Solo América Latina y Asia concentran el 68 porciento de estos trabajadores del mundo. En estos países, como en el resto, la vida de quien se dedica al servicio doméstico, a su vez, está determinada por la humanidad y fortuna económica de la familia para la cual trabaja, que siempre penderá del frágil hilo de la circunstancia económica nacional, que a su vez estará determinado por la inserción de un país en el mundo. En este sentido, en tiempos de crisis, sabemos quién tiene la de perder si ni siquiera se le ofrecen las mínimas garantías ante su realidad.

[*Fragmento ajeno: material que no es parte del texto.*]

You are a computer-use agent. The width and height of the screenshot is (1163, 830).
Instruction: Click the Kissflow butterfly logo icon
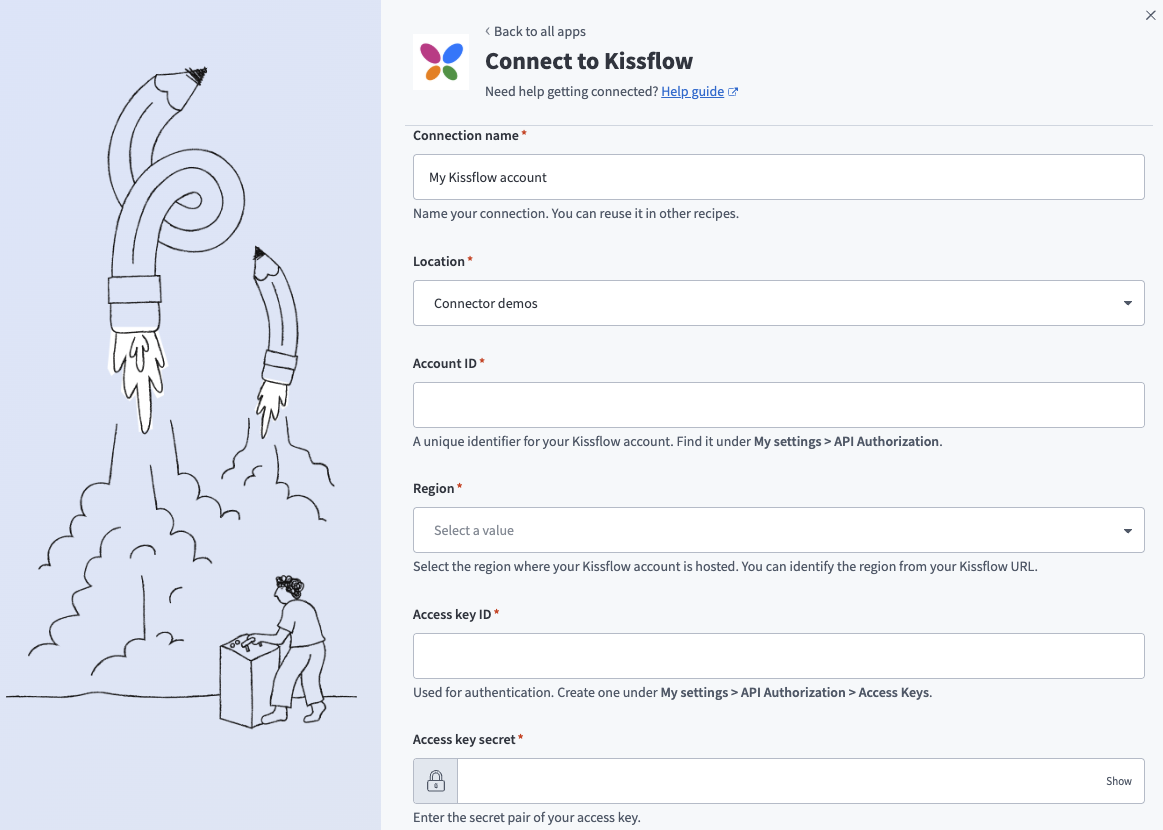441,62
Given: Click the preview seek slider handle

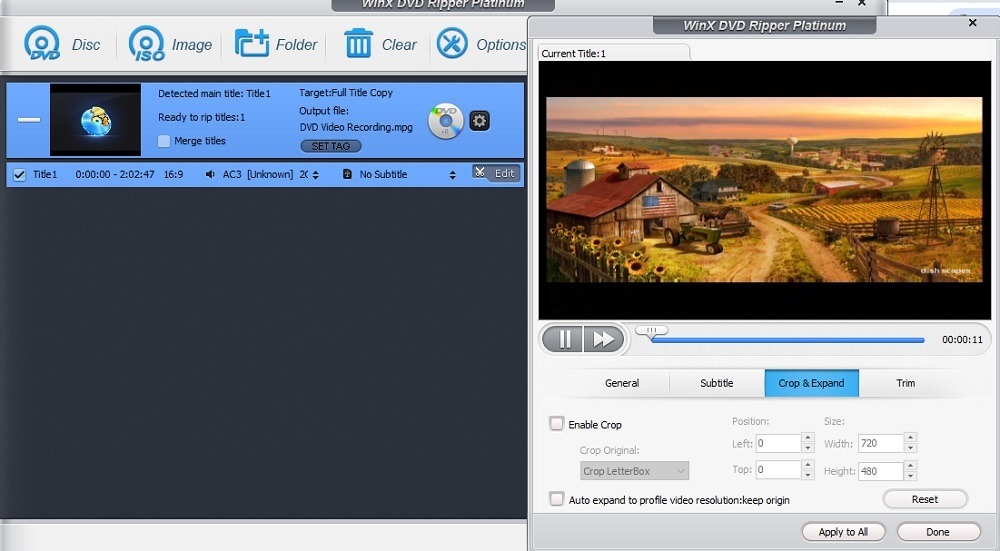Looking at the screenshot, I should [x=651, y=331].
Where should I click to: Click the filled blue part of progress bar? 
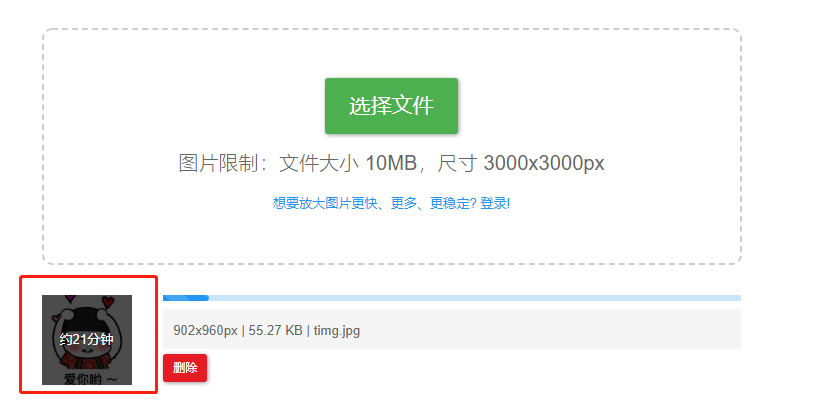coord(186,298)
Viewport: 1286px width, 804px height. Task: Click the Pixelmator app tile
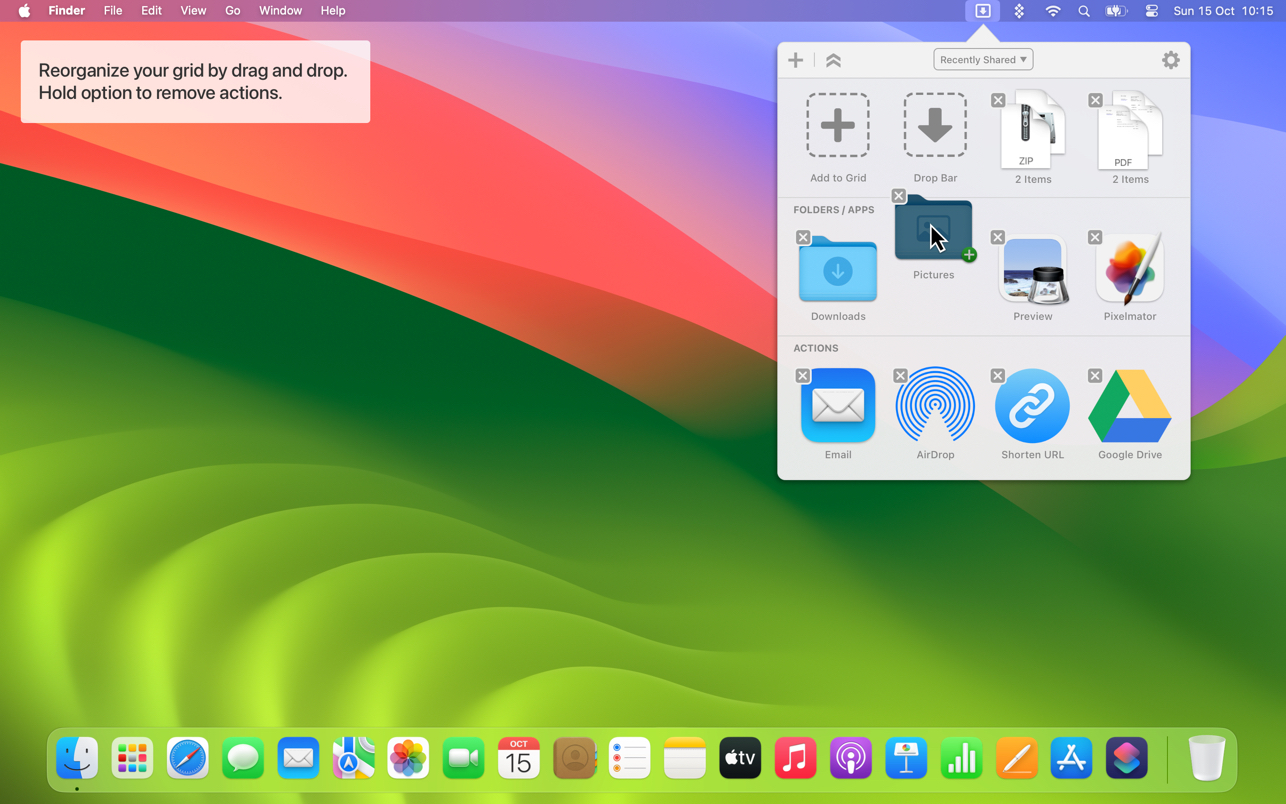pyautogui.click(x=1129, y=269)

Cuando todo se desencadena en su contra, quienes viven de servir a otros estarán atados de manos y pies. Entonces pienso en el tema del movimiento, que es lo mismo que la libertad. Por algo en el filme de Cuarón hay tantos aviones que entran y salen, van y vienen mientras los personajes, el personaje, Cleo, cumple con sus rutinarias obligaciones.
Esta chica, símbolo, estará obligada a subir y bajar las escaleras que la llevan de su cuarto a la vivienda donde pasa sus días, y mientras no pueda superar las limitaciones económicas que le impiden hacerlo, deberá permanecer atrapada en el ciclo, aun cuando las vías estén dispuestas para marcharse.